All traffic must exit past sites A72 through A116, so there may also be more traffic in this part of the campground. However, the sites on the perimeter of the campground (mostly even-numbered sites) looked spacious.

Final Thoughts

On our way out of the park, we stopped at Apple House, a popular restaurant in Front Royal, Virginia, to grab brunch. The place is well-known for its doughnuts and located close to Shenandoah’s northern entrance. While we munched on pancakes and pulled pork, we discussed our thoughts on the changes to our most-frequented campground. Overall, we couldn’t argue with the changes to the campground itself, namely bear boxes and hand soap. But we were disappointed in the noise and the change in the site reservation system.

We hoped the late-night noise was a fluke. We also questioned why the denser sites are reservable, while the quiet, less-dense sites are walk-in only. We’ll probably go back and try for a walk-in site, but I wouldn’t stay in the C-loop again. I might reserve a site on the B-loop in hopes that it would be quieter. Either way, we hope our next visit to Mathews Arm Campground is more peaceful.

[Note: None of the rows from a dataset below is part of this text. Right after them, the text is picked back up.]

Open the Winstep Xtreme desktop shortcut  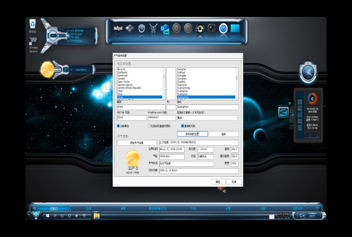[33, 41]
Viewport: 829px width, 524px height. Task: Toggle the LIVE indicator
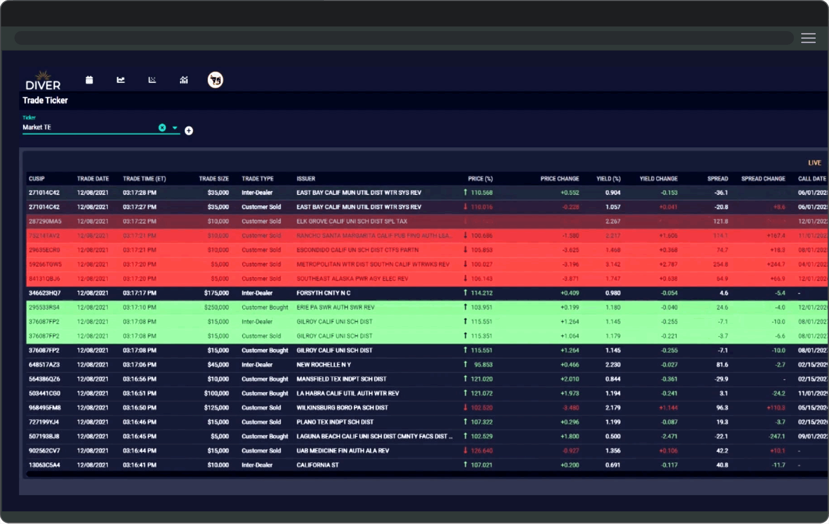coord(815,163)
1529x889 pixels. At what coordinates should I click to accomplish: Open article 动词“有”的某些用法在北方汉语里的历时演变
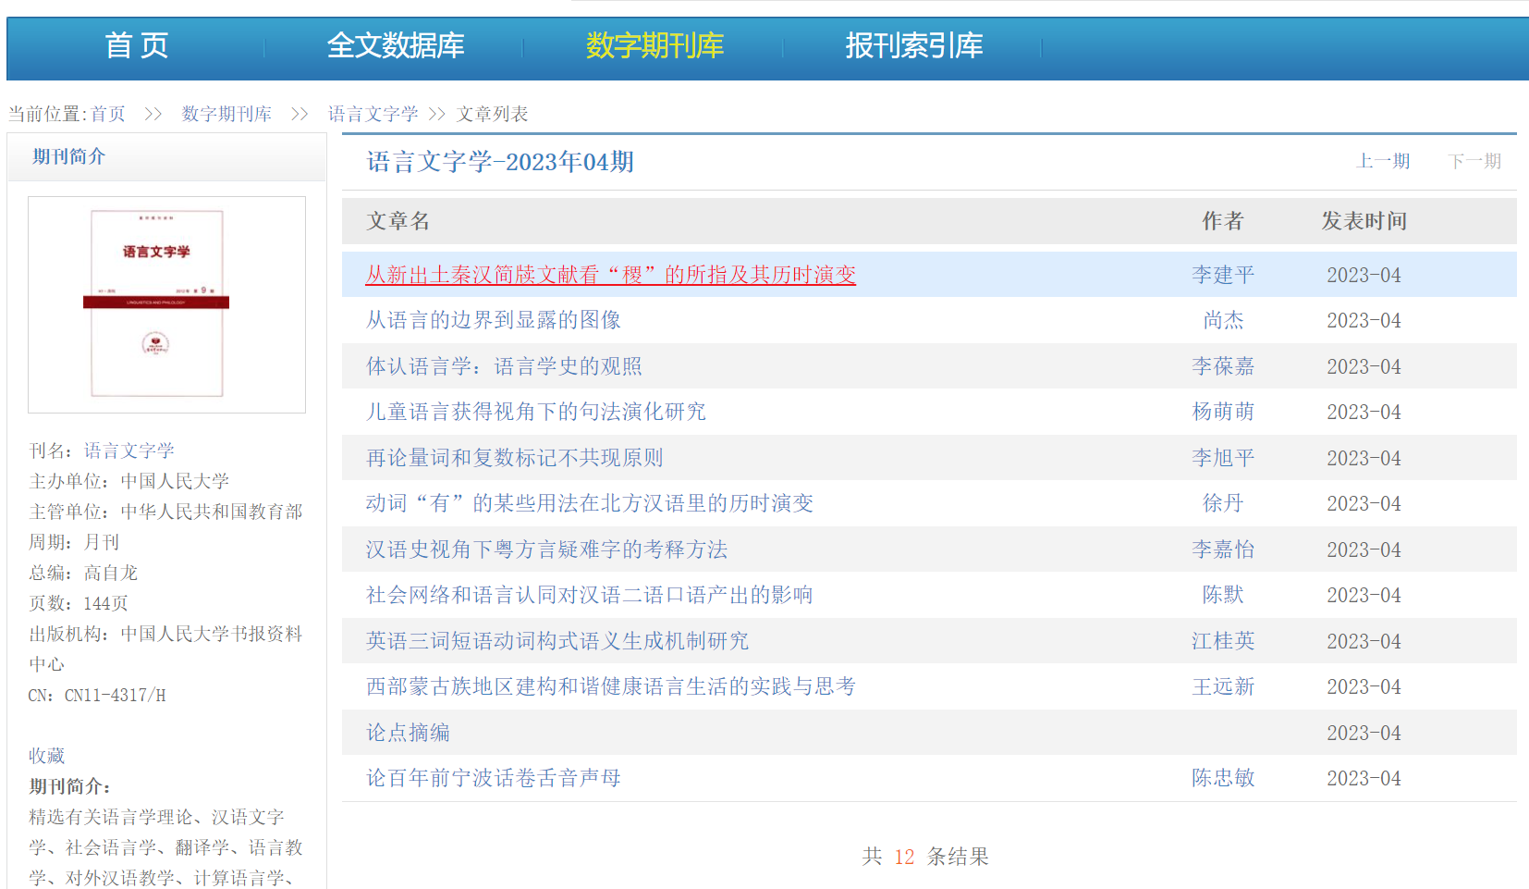[x=589, y=503]
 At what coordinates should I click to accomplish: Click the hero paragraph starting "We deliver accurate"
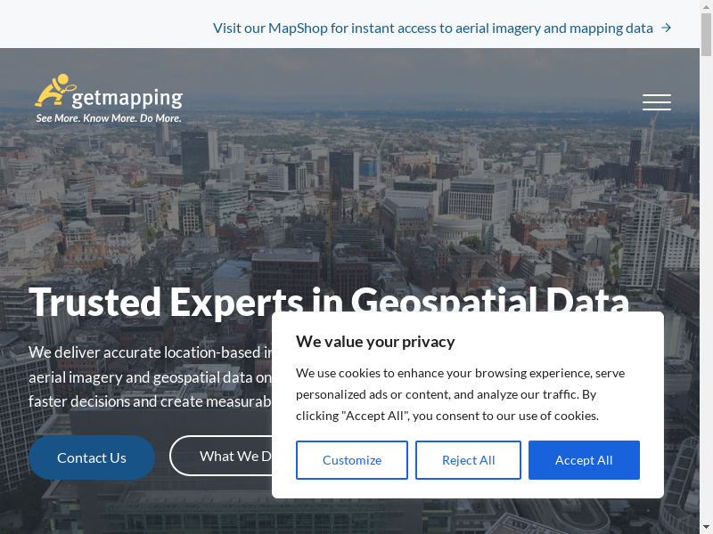pos(143,376)
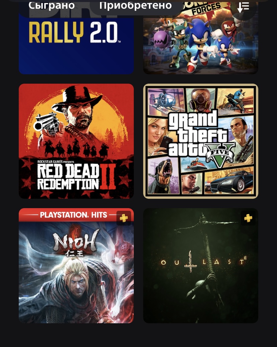
Task: Open the Outlast II game tile
Action: pos(200,266)
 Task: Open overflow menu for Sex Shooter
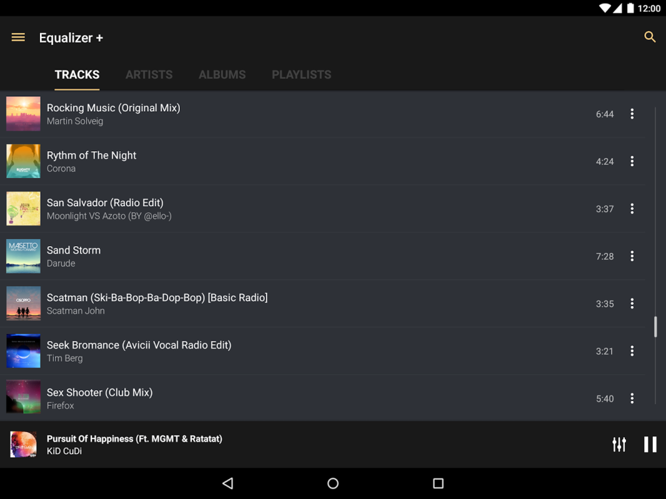[x=632, y=398]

shenandoah-apple-house-counter
Apple House appreciates your generosity
Shenandoah: Apple House Interior
Brunch at Apple House
Shenandoah: Apple House Brunch
T sneaks a donut before brunch

Mathews Arm Campground | 167 Campsites

  • Location: Shenandoah National Park, Northern District, Skyline Drive Mile Marker 22.1 (Google Maps Directions)
  • Amenities: Potable Water | Fire Pits | Picnic Table | Flush Toilets | Bear Boxes on Perimeter Campsites
  • Dates Open: Early May – Late October
  • Prices: $15/night for campsite | $50/night for a group campsite
  • Highlights: Closest campground to North Entrance
  • Best Sites: Perimeter sites on A loop and generator-free sites on B loop. Avoid C Loop if you’re looking for peace and quiet.
  • Notes: Sites B117-B141, C146-C164, and D165-D167 (group sites) can be reserved up to 6 months in advance. Generator-free sites are A42-A64 and B128-B141. Elkwallow Wayside is less than 3 miles away for camping supplies.